Тем более, сестра у меня решительная, уже собиралась дать согласие, несмотря на мои мольбы.
Это, когда мама решилась на запрещённый приём и показала мне, когда я был девчонкой, фотографии красивых голеньких девочек.
Хотя я и был за сознанием, но тоже видел! Красиво! Слюна закапала…
Почти согласились, но умирать мне тогда не хотелось, и мы пообещали подумать.
Папа показал нам фотографии красивых мальчиков, которые выглядели, почти как я.
Сестра внутри меня долго плакала, считая, что папа победил, потому что папа рассказал, что будет, если я откажусь удалить женскую сущность.
Страшные вещи рассказал мне папа. Он сказал, что, как только это произойдёт, я сам кинусь к нему в ноги, умоляя прекратить эти муки.
Пожалев сестру, я обещал подумать. Ничего не происходило, я уже было успокоился, в школе было всё хорошо, до пятого класса, когда ребята начали интересоваться своей половой принадлежностью.
Друзья у меня начали растворяться, меня стали дразнить гермиком.
Остался у меня один друг. Когда он родился, оказалось, что лежал он у мамы как-то неправильно, и грудная клетка оказалась поперёк… То есть рёбра с боков сжаты, а спереди и сзади оказались выпуклыми.
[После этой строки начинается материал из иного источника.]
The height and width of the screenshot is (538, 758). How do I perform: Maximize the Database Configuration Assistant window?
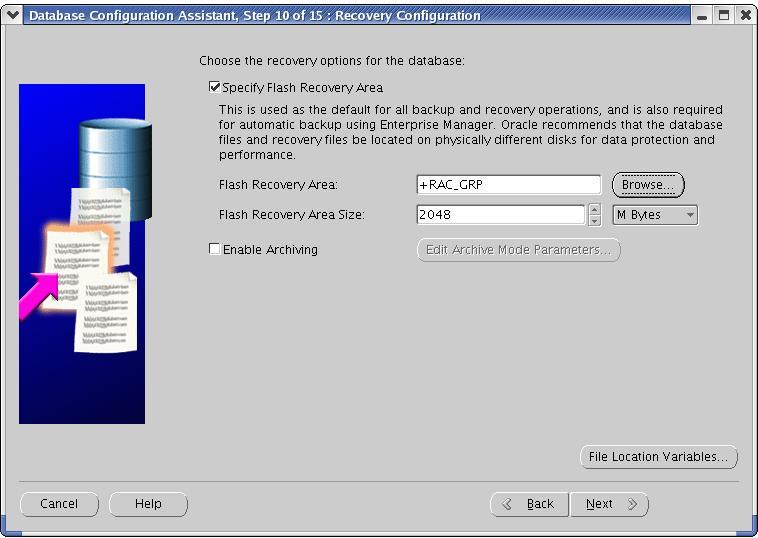(x=724, y=16)
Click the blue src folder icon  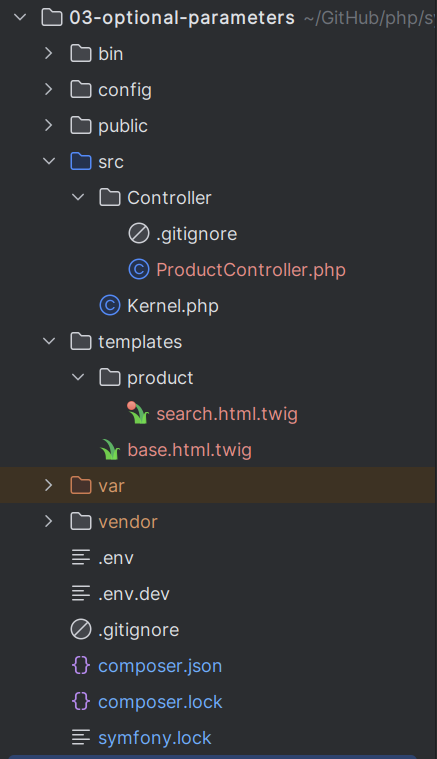tap(81, 162)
Сзади горб, спереди клюв…
Смотреть на него было неприятно, хотя был он необычайно добр, в себя не замыкался, и дразнить его не решались. Вообще класс у нас был дружным, ребята и девчата миролюбивы. Подумаешь, обзывают! Что делать, если это правда.
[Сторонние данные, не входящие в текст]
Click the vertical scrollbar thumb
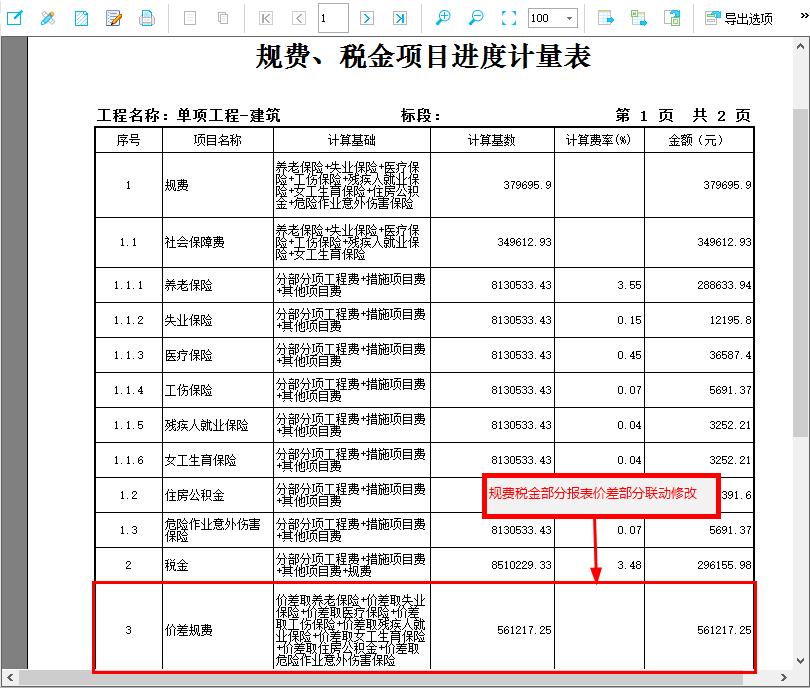810x688 pixels. [x=800, y=270]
Интересно, а если я сейчас сделаю себе операцию, я что, должен, или должна буду штаны снимать, чтобы доказать, что я уже нормальный человек?!
Подумав, я решил, что ничего не изменится. Разве что переехать. Сейчас! Разбежался! Кто я такой, чтобы родители всё бросили и поехали в неизвестном направлении?!
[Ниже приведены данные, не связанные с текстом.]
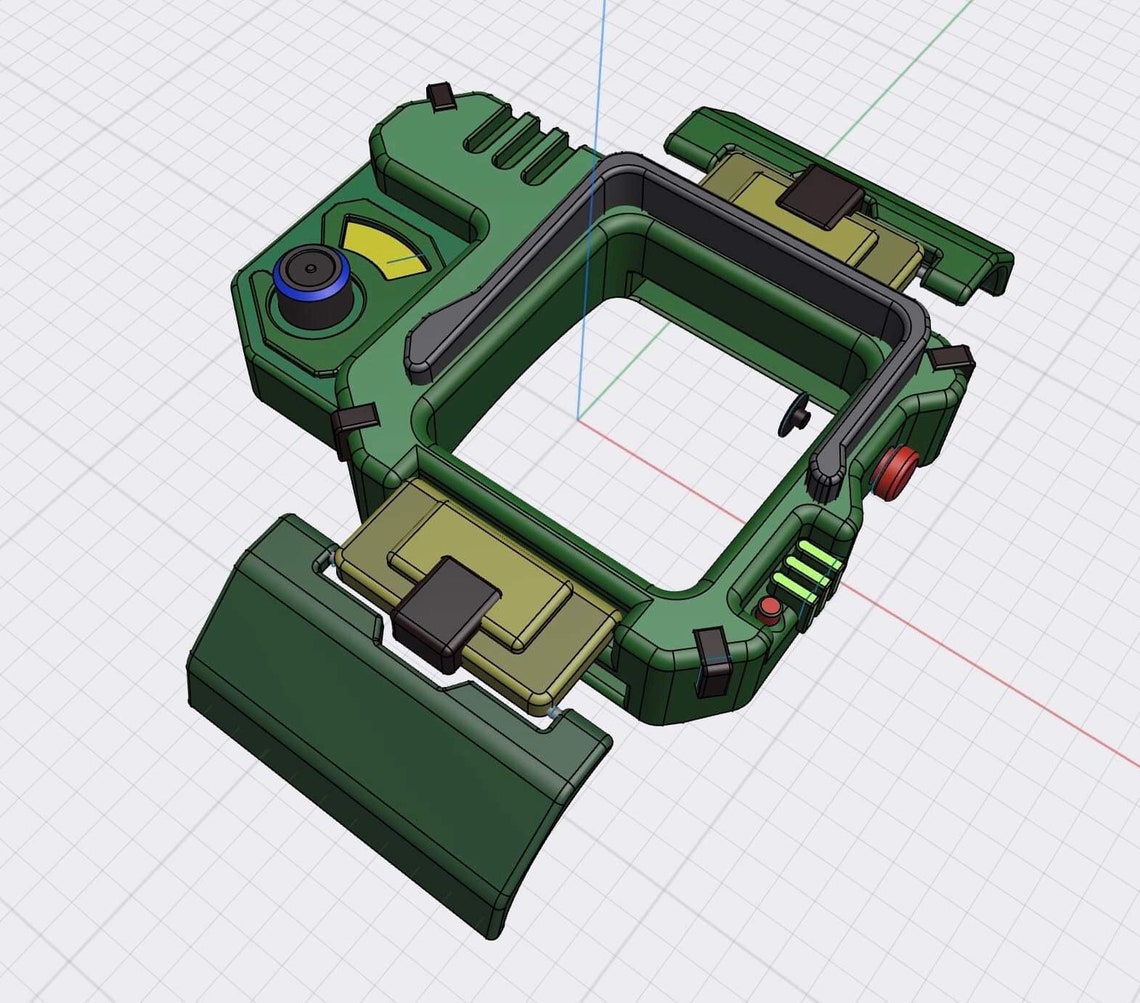Select the blue knurled dial knob
Screen dimensions: 1140x1003
311,292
Тем более что родители не успокоились и подарили мне сестрёнку. Взяли бы, да мальчишку ещё сотворили, а меня бы сдали в приют для уродов! Вздыхаю, подёргав за ошейник.
Но ничего подобного, к сожалению, не произошло. Сестрёнку мою назвали Лена, она подросла и стала кошмаром моей бывшей спокойной жизни.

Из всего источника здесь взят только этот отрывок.